**Given text:**

◇ ◇ ◇ ◇ ◇

Jamaica News: Minister of Health and Wellness, Dr. the Hon. Christopher Tufton, says the dengue epidemic is not just unique to Jamaica but is a global and regional problem.
In an interview with JIS News following a vector control programme tour of sections of Westmoreland and St. Elizabeth on September 13, Dr. Tufton said that in Latin America and the Caribbean, there have been almost two million reported cases of dengue and more than 700 deaths over the past seven months alone.
He added that it is inevitable that Jamaica would be feeling the effects of it and warned that a new approach must be taken to combat a disease that has been listed by the World Health Organization (WHO) as one of the leading causes of illness and death among children in some Latin American and Asian countries.
“We cannot use the same approach or the approach that we have used in the past. We have to adjust our approaches,” Dr. Tufton emphasised.
“Places that were normally risky are now risk factors. We also have to ensure that we sensitise and educate the public, so that persons can know what to do in their immediate environment,” he added.
The Minister said the purpose of touring the two parishes was not to look for breeding sites, but to create a sense of awareness where residents would be better informed as to the important role they play in the fight to prevent the spread of dengue.
“We continue to believe that the best form of response to the dengue alert is through public education and public action. We take the issue of dengue very seriously and will continue to do that,” Dr. Tufton said.
Dengue is a mosquito-borne viral disease that has rapidly spread in all regions in recent years. The virus is transmitted mainly by the female Aedes aegypti mosquito. This mosquito also transmits chikungunya, yellow fever and Zika viruses. Dengue is widespread throughout the tropics, with local variations in risk influenced by rainfall, temperature and unplanned rapid urbanisation.
According to the WHO, there is no specific treatment for dengue/severe dengue, but early detection and access to proper medical care lower fatality rates to below one per cent.
The international health body also notes that dengue prevention and control depends on effective vector control measures.

◇ ◇ ◇ ◇ ◇

[Stored records]
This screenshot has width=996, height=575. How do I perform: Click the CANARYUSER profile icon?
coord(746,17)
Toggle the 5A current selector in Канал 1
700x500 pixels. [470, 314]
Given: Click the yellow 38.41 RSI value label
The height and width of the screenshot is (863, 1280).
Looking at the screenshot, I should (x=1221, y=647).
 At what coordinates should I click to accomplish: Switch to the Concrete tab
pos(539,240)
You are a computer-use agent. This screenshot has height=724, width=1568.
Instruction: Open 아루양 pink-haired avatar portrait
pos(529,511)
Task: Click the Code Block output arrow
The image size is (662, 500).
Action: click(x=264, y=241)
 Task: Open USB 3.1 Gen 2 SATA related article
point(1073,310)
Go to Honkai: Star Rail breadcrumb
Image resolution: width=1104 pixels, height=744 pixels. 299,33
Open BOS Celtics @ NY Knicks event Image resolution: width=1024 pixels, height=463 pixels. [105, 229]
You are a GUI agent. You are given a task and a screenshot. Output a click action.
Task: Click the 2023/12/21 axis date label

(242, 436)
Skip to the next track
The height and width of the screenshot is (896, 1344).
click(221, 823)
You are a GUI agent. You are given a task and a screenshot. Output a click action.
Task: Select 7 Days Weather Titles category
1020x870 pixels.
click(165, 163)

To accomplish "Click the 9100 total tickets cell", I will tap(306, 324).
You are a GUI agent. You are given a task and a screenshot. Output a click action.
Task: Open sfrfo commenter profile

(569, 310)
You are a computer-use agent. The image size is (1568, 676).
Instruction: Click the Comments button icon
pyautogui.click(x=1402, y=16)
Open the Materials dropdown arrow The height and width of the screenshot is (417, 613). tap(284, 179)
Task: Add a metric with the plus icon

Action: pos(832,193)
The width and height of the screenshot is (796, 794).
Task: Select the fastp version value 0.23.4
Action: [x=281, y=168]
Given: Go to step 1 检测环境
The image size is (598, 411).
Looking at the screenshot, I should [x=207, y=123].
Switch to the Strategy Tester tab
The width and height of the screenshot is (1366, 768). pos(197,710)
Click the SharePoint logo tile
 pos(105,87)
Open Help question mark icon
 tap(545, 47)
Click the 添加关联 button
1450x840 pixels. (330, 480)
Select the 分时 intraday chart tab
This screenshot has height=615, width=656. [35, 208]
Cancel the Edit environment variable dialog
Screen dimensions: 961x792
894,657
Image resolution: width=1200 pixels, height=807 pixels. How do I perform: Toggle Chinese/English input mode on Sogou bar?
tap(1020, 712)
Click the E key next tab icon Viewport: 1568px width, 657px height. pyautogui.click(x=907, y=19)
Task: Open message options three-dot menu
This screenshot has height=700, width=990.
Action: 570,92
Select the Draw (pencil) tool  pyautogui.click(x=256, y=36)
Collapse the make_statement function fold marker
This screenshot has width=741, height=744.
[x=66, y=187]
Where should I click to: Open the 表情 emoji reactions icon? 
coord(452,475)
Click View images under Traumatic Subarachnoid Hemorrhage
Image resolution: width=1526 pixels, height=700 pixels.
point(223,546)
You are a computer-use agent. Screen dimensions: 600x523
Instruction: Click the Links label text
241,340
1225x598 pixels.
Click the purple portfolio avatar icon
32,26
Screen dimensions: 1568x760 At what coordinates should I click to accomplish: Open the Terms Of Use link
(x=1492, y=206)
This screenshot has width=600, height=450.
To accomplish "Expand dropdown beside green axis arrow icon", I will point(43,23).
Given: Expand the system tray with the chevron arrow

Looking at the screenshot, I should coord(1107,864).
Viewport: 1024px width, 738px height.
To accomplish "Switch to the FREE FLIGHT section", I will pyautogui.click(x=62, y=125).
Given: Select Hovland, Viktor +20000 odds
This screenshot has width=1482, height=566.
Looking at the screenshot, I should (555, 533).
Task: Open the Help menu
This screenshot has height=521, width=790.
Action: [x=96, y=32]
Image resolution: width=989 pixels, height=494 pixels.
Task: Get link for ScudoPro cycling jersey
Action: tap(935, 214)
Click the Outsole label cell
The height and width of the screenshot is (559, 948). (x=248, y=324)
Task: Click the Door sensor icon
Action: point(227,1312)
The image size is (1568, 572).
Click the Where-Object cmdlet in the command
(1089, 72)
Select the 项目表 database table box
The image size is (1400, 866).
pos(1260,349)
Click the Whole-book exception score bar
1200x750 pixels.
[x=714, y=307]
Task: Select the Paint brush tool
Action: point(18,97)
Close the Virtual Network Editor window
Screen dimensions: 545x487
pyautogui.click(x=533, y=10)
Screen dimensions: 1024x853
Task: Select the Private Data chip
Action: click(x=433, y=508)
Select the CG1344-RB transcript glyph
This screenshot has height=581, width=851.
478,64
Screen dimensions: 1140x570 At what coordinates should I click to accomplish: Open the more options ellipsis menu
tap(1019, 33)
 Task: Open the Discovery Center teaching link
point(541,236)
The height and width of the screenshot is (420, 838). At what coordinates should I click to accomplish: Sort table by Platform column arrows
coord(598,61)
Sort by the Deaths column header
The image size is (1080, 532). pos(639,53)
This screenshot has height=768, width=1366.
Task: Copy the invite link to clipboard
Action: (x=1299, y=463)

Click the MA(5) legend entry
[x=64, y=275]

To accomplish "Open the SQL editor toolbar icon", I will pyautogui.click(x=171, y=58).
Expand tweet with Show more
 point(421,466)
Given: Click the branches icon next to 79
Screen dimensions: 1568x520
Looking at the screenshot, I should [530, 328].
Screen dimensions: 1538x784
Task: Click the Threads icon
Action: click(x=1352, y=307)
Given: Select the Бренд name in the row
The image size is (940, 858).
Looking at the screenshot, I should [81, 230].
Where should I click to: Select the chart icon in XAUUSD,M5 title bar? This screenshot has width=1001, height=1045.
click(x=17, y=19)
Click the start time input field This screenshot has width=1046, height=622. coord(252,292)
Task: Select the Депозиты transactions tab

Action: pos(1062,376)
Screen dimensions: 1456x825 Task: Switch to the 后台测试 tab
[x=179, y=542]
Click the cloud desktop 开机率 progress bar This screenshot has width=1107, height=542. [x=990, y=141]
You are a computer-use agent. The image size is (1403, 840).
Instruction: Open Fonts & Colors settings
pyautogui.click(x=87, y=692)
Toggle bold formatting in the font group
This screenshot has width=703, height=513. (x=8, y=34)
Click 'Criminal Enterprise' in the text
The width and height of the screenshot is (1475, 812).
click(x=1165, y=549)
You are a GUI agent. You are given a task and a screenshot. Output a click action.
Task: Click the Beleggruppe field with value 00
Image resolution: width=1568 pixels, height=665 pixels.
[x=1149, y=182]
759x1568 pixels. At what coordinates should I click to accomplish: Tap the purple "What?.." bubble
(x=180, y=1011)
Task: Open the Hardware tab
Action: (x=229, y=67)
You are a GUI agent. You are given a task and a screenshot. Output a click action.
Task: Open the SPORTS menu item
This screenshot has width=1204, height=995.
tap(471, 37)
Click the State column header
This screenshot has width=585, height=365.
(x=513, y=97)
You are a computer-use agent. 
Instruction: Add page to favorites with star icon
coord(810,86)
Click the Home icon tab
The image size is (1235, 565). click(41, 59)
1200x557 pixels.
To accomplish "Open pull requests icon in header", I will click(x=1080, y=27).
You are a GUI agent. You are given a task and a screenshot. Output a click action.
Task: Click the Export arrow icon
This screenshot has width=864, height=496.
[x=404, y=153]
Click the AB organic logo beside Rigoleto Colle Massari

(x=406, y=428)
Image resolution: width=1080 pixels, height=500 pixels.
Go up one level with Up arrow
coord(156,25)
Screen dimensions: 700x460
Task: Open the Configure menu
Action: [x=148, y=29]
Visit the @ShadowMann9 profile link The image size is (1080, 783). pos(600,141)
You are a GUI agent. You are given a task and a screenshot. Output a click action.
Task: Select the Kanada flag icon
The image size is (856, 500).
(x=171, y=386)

◇ ◇ ◇ ◇ ◇

**Exercise tasks:**
- a) List every virus that the dengue article says the female Aedes aegypti mosquito transmits.
- b) Answer these questions from the dengue article:
(i) Which two parishes did the vector control programme tour cover?
(ii) How many deaths from dengue were reported in Latin America and the Caribbean over the past seven months?
(iii) According to the WHO, to what level do early detection and access to proper medical care lower fatality rates?
The stored records are not needed for any of the work asked here.

**Solutions to the tasks:**
- a) Dengue, chikungunya, yellow fever and Zika.

- b)
(i) Westmoreland and St. Elizabeth.
(ii) More than 700.
(iii) Below one per cent.